Description of the task: Starting at the first line, copy the data below through to the end, exactly.

(Saved data entries)
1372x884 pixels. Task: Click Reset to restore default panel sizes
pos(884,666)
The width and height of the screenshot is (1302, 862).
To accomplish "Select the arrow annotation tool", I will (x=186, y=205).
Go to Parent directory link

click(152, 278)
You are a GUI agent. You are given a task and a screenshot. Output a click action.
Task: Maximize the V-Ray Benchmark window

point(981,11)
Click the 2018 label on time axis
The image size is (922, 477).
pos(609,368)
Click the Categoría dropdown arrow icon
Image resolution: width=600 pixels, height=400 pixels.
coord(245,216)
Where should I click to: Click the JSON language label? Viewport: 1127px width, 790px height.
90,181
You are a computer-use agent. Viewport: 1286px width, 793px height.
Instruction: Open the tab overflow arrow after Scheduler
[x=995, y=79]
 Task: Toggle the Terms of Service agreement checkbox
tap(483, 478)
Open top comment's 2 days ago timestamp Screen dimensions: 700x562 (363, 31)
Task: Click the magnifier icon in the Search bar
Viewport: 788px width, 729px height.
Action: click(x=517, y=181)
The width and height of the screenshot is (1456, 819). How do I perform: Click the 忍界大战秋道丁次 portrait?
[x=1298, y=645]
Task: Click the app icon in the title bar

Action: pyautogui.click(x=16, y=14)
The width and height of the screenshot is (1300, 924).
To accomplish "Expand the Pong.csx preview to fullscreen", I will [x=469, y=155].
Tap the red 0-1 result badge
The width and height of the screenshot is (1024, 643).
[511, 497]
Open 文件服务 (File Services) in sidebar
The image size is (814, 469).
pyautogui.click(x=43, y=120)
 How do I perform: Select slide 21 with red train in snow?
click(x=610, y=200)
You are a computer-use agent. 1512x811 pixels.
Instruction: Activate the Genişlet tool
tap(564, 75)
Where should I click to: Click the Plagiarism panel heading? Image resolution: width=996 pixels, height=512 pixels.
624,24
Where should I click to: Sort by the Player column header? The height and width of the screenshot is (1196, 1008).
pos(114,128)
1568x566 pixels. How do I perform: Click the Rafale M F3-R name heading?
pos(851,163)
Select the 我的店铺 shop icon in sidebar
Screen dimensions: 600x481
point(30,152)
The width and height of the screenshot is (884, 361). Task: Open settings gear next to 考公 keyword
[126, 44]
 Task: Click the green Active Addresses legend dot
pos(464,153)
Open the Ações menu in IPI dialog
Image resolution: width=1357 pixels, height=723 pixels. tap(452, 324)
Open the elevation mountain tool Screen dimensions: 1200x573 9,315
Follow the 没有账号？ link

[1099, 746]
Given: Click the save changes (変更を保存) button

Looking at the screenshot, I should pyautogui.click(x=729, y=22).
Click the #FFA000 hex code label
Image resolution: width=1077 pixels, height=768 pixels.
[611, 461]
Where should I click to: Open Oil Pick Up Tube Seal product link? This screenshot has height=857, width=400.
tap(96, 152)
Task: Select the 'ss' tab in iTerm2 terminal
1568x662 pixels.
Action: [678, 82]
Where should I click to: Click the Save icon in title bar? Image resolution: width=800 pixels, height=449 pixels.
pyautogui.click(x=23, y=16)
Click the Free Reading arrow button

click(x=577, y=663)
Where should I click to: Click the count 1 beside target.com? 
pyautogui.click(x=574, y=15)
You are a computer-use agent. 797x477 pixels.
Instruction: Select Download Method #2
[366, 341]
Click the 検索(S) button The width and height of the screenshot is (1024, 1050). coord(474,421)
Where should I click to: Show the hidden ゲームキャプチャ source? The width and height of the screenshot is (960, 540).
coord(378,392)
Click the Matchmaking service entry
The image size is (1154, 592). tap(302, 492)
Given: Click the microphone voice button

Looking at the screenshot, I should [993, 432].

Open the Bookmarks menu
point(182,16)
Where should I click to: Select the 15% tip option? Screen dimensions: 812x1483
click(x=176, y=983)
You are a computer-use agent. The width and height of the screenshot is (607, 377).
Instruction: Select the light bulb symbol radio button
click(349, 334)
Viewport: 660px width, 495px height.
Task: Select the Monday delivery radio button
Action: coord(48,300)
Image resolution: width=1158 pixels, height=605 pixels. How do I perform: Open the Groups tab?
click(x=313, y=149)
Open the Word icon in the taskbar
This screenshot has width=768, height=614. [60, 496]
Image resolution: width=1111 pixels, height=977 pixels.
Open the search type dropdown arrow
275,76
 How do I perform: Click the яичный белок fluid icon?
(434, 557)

Response to this task:
1372x884 pixels. Task: Click Reset to restore default panel sizes
pos(884,666)
The width and height of the screenshot is (1302, 862).
To accomplish "Select the arrow annotation tool", I will (x=186, y=205).
Go to Parent directory link

click(152, 278)
You are a GUI agent. You are given a task and a screenshot. Output a click action.
Task: Maximize the V-Ray Benchmark window

point(981,11)
Click the 2018 label on time axis
The image size is (922, 477).
pos(609,368)
Click the Categoría dropdown arrow icon
Image resolution: width=600 pixels, height=400 pixels.
coord(245,216)
Where should I click to: Click the JSON language label? Viewport: 1127px width, 790px height.
90,181
You are a computer-use agent. Viewport: 1286px width, 793px height.
Instruction: Open the tab overflow arrow after Scheduler
[x=995, y=79]
 Task: Toggle the Terms of Service agreement checkbox
tap(483, 478)
Open top comment's 2 days ago timestamp Screen dimensions: 700x562 (363, 31)
Task: Click the magnifier icon in the Search bar
Viewport: 788px width, 729px height.
Action: click(x=517, y=181)
The width and height of the screenshot is (1456, 819). How do I perform: Click the 忍界大战秋道丁次 portrait?
[x=1298, y=645]
Task: Click the app icon in the title bar

Action: pyautogui.click(x=16, y=14)
The width and height of the screenshot is (1300, 924).
To accomplish "Expand the Pong.csx preview to fullscreen", I will [x=469, y=155].
Tap the red 0-1 result badge
The width and height of the screenshot is (1024, 643).
[511, 497]
Open 文件服务 (File Services) in sidebar
The image size is (814, 469).
pyautogui.click(x=43, y=120)
 How do I perform: Select slide 21 with red train in snow?
click(x=610, y=200)
You are a computer-use agent. 1512x811 pixels.
Instruction: Activate the Genişlet tool
tap(564, 75)
Where should I click to: Click the Plagiarism panel heading? Image resolution: width=996 pixels, height=512 pixels.
624,24
Where should I click to: Sort by the Player column header? The height and width of the screenshot is (1196, 1008).
pos(114,128)
1568x566 pixels. How do I perform: Click the Rafale M F3-R name heading?
pos(851,163)
Select the 我的店铺 shop icon in sidebar
Screen dimensions: 600x481
point(30,152)
The width and height of the screenshot is (884, 361). Task: Open settings gear next to 考公 keyword
[126, 44]
 Task: Click the green Active Addresses legend dot
pos(464,153)
Open the Ações menu in IPI dialog
Image resolution: width=1357 pixels, height=723 pixels. tap(452, 324)
Open the elevation mountain tool Screen dimensions: 1200x573 9,315
Follow the 没有账号？ link

[1099, 746]
Given: Click the save changes (変更を保存) button

Looking at the screenshot, I should pyautogui.click(x=729, y=22).
Click the #FFA000 hex code label
Image resolution: width=1077 pixels, height=768 pixels.
[611, 461]
Where should I click to: Open Oil Pick Up Tube Seal product link? This screenshot has height=857, width=400.
tap(96, 152)
Task: Select the 'ss' tab in iTerm2 terminal
1568x662 pixels.
Action: [678, 82]
Where should I click to: Click the Save icon in title bar? Image resolution: width=800 pixels, height=449 pixels.
pyautogui.click(x=23, y=16)
Click the Free Reading arrow button

click(x=577, y=663)
Where should I click to: Click the count 1 beside target.com? 
pyautogui.click(x=574, y=15)
You are a computer-use agent. 797x477 pixels.
Instruction: Select Download Method #2
[366, 341]
Click the 検索(S) button The width and height of the screenshot is (1024, 1050). coord(474,421)
Where should I click to: Show the hidden ゲームキャプチャ source? The width and height of the screenshot is (960, 540).
coord(378,392)
Click the Matchmaking service entry
The image size is (1154, 592). tap(302, 492)
Given: Click the microphone voice button

Looking at the screenshot, I should [993, 432].

Open the Bookmarks menu
point(182,16)
Where should I click to: Select the 15% tip option? Screen dimensions: 812x1483
click(x=176, y=983)
You are a computer-use agent. The width and height of the screenshot is (607, 377).
Instruction: Select the light bulb symbol radio button
click(349, 334)
Viewport: 660px width, 495px height.
Task: Select the Monday delivery radio button
Action: coord(48,300)
Image resolution: width=1158 pixels, height=605 pixels. How do I perform: Open the Groups tab?
click(x=313, y=149)
Open the Word icon in the taskbar
This screenshot has width=768, height=614. [60, 496]
Image resolution: width=1111 pixels, height=977 pixels.
Open the search type dropdown arrow
275,76
 How do I perform: Click the яичный белок fluid icon?
(434, 557)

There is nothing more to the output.